AIM OF THE EXERCISE:
Gather all lines with "will" from the records.

TASK MATERIAL:
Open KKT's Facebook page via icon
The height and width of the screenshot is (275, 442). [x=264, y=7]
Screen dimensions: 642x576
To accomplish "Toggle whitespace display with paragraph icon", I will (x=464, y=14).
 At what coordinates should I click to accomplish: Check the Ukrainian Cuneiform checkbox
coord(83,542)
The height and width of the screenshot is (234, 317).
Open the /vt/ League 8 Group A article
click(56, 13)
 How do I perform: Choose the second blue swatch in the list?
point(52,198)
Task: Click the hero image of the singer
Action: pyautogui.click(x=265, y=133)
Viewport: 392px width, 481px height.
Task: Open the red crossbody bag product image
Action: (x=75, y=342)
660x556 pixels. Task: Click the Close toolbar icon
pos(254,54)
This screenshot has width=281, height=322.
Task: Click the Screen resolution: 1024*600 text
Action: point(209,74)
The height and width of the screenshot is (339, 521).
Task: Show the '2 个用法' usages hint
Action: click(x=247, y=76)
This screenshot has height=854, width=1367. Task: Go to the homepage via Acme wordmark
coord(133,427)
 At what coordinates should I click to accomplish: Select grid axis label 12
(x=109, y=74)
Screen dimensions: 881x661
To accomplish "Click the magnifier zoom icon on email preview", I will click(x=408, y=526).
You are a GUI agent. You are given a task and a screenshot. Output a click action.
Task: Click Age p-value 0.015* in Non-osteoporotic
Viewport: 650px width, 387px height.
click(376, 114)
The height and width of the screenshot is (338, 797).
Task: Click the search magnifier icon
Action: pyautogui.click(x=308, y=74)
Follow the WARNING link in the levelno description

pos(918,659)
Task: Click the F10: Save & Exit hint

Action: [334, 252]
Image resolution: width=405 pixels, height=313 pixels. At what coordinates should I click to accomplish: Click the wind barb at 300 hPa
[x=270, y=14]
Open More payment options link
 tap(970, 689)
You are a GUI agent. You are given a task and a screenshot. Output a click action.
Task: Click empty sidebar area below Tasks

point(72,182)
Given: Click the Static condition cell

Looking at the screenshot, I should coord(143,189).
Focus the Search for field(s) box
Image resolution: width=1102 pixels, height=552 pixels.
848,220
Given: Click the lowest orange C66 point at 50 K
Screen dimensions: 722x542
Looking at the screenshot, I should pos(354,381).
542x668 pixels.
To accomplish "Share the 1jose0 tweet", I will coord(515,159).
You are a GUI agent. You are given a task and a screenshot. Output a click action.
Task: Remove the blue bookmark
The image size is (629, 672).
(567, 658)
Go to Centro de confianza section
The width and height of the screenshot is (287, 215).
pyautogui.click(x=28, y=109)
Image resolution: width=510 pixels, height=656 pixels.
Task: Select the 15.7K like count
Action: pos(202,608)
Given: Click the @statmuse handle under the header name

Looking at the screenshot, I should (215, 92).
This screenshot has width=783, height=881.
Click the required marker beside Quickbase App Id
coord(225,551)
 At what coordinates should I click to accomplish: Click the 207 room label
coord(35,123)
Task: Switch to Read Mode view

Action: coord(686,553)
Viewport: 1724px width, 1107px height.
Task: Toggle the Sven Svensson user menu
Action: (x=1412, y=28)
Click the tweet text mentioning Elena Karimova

FINISHED TASK:
To accomplish "Toggle whitespace display with paragraph icon", I will (x=464, y=14).
To accomplish "Click the magnifier zoom icon on email preview", I will click(x=408, y=526).
To accomplish "Share the 1jose0 tweet", I will coord(515,159).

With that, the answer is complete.